Instruction >> Lay out the stretch from the line containing "will [933, 368]." through the end of the material as a Markdown table with the columns Row and Line. Number each line in Row and omit blank lines.

(Element lookup material)
[start]
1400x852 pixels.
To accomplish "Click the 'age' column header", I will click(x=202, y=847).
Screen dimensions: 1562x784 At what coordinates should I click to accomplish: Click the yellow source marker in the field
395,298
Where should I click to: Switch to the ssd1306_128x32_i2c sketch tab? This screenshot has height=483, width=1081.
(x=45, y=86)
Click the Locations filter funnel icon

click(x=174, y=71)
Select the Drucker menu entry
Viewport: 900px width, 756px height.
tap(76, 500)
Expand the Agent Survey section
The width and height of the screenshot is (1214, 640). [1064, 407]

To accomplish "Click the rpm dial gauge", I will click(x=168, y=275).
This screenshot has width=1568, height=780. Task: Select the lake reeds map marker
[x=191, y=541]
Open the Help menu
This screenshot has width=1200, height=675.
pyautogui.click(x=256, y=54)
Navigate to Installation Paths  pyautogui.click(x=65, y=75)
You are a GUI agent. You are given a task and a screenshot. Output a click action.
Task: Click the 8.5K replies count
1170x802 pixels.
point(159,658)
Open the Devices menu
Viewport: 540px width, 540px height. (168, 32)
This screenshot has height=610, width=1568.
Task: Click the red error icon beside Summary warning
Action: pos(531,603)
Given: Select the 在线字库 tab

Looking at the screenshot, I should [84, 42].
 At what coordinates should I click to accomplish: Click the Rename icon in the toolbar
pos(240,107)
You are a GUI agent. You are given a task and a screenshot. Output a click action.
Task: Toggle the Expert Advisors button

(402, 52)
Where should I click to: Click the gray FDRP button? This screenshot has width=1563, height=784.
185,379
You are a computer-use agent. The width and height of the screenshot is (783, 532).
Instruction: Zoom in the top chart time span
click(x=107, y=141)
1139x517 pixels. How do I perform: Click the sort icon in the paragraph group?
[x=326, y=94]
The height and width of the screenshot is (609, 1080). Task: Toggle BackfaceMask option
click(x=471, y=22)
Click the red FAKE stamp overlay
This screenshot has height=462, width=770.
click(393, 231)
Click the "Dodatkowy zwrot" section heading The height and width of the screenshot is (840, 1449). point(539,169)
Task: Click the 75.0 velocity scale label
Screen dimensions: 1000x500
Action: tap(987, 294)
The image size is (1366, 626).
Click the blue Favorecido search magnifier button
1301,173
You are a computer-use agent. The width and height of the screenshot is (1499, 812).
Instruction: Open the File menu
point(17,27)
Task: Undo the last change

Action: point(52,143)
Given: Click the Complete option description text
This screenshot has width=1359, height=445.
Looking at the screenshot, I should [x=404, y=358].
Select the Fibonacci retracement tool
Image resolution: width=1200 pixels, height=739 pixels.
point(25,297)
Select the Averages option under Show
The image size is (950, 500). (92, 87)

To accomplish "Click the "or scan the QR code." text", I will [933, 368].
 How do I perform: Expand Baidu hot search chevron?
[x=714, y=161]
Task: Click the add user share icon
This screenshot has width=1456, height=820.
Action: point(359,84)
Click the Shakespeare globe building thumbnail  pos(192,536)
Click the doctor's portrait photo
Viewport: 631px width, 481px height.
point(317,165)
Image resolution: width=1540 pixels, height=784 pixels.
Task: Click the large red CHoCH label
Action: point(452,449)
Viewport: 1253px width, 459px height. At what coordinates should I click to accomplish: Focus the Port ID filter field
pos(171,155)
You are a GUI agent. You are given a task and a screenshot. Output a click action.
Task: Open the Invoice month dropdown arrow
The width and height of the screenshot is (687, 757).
[end]
Correct response >>
| Row | Line |
|---|---|
| 1 | To accomplish "Click the "or scan the QR code." text", I will [933, 368]. |
| 2 |  How do I perform: Expand Baidu hot search chevron? |
| 3 | [x=714, y=161] |
| 4 | Task: Click the add user share icon |
| 5 | This screenshot has width=1456, height=820. |
| 6 | Action: point(359,84) |
| 7 | Click the Shakespeare globe building thumbnail  pos(192,536) |
| 8 | Click the doctor's portrait photo |
| 9 | Viewport: 631px width, 481px height. |
| 10 | point(317,165) |
| 11 | Image resolution: width=1540 pixels, height=784 pixels. |
| 12 | Task: Click the large red CHoCH label |
| 13 | Action: point(452,449) |
| 14 | Viewport: 1253px width, 459px height. At what coordinates should I click to accomplish: Focus the Port ID filter field |
| 15 | pos(171,155) |
| 16 | You are a GUI agent. You are given a task and a screenshot. Output a click action. |
| 17 | Task: Open the Invoice month dropdown arrow |
| 18 | The width and height of the screenshot is (687, 757). |